Stored records:
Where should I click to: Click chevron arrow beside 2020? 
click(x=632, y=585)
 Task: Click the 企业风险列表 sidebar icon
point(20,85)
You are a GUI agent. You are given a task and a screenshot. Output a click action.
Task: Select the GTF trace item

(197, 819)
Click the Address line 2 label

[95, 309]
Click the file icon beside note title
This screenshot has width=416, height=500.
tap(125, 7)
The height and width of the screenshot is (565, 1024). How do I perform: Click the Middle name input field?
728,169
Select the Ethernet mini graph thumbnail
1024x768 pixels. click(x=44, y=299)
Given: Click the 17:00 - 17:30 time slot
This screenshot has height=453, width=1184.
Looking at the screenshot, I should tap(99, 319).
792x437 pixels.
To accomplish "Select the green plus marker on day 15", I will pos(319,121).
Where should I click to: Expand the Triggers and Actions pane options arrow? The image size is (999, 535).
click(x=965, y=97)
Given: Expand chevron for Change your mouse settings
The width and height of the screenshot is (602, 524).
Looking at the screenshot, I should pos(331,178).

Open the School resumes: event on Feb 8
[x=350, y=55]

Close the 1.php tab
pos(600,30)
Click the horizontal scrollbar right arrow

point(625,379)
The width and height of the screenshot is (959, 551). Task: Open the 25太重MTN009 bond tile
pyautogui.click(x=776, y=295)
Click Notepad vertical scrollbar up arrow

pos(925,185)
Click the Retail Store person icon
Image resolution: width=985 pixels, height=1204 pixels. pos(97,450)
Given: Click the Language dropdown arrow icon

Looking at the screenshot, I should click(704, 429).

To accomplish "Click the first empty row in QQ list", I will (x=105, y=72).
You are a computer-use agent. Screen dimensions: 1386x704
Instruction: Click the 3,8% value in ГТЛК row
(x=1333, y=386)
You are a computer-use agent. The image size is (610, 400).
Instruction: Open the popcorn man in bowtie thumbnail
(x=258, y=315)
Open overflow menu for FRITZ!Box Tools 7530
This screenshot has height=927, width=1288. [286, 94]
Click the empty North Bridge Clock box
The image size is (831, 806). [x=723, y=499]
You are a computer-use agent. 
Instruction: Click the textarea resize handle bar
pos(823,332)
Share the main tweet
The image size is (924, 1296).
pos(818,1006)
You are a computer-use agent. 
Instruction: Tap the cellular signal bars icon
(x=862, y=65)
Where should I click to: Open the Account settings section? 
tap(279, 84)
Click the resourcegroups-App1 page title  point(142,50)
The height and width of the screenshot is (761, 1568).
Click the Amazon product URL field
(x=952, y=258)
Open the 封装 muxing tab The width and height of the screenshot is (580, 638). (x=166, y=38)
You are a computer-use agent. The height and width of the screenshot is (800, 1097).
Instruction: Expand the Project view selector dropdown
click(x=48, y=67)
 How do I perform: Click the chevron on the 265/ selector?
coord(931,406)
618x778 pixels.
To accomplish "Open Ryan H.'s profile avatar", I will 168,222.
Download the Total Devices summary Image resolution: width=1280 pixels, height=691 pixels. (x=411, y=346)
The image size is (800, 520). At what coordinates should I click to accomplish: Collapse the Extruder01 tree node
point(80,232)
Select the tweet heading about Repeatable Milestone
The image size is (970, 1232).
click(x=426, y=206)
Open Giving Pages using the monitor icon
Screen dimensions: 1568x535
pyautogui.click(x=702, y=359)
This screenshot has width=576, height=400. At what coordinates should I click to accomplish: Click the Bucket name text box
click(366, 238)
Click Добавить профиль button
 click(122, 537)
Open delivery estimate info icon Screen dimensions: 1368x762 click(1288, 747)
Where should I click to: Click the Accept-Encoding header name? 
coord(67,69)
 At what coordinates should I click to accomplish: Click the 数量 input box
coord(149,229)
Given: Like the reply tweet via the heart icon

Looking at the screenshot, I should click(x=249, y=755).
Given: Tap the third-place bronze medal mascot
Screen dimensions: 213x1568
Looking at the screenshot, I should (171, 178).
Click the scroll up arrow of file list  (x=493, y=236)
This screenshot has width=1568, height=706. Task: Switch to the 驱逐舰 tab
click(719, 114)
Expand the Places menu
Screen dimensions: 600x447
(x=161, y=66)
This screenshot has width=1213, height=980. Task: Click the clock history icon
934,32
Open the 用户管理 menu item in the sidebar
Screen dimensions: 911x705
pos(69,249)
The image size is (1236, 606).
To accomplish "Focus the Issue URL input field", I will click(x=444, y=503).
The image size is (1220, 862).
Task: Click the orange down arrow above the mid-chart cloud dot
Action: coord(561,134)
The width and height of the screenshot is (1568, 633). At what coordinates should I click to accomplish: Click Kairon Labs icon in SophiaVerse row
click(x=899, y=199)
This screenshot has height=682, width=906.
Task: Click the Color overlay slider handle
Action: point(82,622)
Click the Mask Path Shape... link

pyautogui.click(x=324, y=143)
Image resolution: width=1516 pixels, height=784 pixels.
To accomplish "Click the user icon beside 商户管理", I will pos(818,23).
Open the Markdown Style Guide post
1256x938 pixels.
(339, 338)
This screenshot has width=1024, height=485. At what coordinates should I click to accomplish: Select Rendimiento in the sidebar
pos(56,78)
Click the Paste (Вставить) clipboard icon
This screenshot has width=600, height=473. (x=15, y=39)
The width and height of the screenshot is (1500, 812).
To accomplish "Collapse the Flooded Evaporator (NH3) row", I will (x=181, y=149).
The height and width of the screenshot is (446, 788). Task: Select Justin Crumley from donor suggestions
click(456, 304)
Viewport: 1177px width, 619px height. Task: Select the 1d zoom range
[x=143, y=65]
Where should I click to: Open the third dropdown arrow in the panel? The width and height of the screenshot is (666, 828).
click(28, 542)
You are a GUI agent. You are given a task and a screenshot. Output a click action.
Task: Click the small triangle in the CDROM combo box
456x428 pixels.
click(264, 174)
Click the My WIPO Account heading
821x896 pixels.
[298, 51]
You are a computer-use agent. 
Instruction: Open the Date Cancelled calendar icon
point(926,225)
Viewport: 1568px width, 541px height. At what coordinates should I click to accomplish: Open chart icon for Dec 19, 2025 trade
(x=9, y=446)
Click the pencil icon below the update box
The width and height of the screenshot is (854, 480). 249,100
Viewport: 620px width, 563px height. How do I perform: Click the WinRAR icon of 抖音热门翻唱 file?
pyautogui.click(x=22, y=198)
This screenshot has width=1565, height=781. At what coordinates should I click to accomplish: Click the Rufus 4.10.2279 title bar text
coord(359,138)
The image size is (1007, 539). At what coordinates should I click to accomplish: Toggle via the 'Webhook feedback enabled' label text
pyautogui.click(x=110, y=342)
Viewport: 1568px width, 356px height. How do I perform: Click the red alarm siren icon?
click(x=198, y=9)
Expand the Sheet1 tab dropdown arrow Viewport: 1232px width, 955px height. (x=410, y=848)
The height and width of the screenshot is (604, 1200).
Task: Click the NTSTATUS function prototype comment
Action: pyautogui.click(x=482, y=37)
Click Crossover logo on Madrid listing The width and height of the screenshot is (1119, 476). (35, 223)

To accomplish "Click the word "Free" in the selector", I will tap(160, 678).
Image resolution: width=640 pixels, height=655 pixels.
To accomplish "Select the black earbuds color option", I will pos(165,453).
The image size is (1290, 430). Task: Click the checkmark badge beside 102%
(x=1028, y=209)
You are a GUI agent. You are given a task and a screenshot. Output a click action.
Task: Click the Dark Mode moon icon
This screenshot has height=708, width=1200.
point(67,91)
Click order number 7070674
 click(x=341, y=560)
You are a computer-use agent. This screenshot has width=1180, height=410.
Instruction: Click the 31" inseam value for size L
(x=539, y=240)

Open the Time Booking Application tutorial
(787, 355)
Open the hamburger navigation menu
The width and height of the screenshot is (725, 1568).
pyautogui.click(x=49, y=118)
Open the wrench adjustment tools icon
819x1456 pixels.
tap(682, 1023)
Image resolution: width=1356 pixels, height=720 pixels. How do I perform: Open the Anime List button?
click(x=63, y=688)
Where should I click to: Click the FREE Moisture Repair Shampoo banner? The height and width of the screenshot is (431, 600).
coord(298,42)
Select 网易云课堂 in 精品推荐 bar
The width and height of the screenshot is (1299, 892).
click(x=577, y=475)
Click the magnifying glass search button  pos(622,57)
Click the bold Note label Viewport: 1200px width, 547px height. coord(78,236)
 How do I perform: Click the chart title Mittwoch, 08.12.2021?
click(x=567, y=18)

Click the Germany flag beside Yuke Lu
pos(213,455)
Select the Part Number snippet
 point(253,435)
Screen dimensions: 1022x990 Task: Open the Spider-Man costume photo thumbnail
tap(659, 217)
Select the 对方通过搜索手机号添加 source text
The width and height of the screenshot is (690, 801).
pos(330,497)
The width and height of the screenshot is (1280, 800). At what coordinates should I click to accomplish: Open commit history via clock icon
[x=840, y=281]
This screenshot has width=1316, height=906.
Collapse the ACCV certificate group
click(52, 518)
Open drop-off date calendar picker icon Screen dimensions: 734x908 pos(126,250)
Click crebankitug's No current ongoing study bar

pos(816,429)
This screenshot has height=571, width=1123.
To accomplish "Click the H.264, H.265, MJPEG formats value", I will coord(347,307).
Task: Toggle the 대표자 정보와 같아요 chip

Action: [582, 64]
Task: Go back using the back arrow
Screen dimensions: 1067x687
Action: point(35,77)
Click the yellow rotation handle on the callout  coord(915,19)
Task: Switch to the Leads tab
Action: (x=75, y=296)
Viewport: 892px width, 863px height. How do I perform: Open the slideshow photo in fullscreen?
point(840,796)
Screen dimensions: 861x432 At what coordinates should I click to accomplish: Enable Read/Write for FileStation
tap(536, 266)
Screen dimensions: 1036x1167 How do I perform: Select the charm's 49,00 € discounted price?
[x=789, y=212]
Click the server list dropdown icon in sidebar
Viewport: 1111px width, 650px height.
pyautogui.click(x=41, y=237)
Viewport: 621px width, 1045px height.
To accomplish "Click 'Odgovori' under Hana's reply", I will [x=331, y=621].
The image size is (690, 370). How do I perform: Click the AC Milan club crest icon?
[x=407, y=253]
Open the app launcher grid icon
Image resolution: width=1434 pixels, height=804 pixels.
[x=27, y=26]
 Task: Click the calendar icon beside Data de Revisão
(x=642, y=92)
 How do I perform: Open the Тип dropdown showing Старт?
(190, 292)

• [TASK REQUIREMENTS]
Give back precisely the lines above that start at the line containing "Click the pencil icon below the update box" and end at the line containing "Task: Click the Dark Mode moon icon", inclusive. No other lines belong in the output.

• [EXPECTED ANSWER]
Click the pencil icon below the update box
The width and height of the screenshot is (854, 480). 249,100
Viewport: 620px width, 563px height. How do I perform: Click the WinRAR icon of 抖音热门翻唱 file?
pyautogui.click(x=22, y=198)
This screenshot has width=1565, height=781. At what coordinates should I click to accomplish: Click the Rufus 4.10.2279 title bar text
coord(359,138)
The image size is (1007, 539). At what coordinates should I click to accomplish: Toggle via the 'Webhook feedback enabled' label text
pyautogui.click(x=110, y=342)
Viewport: 1568px width, 356px height. How do I perform: Click the red alarm siren icon?
click(x=198, y=9)
Expand the Sheet1 tab dropdown arrow Viewport: 1232px width, 955px height. (x=410, y=848)
The height and width of the screenshot is (604, 1200).
Task: Click the NTSTATUS function prototype comment
Action: pyautogui.click(x=482, y=37)
Click Crossover logo on Madrid listing The width and height of the screenshot is (1119, 476). (35, 223)

To accomplish "Click the word "Free" in the selector", I will tap(160, 678).
Image resolution: width=640 pixels, height=655 pixels.
To accomplish "Select the black earbuds color option", I will pos(165,453).
The image size is (1290, 430). Task: Click the checkmark badge beside 102%
(x=1028, y=209)
You are a GUI agent. You are given a task and a screenshot. Output a click action.
Task: Click the Dark Mode moon icon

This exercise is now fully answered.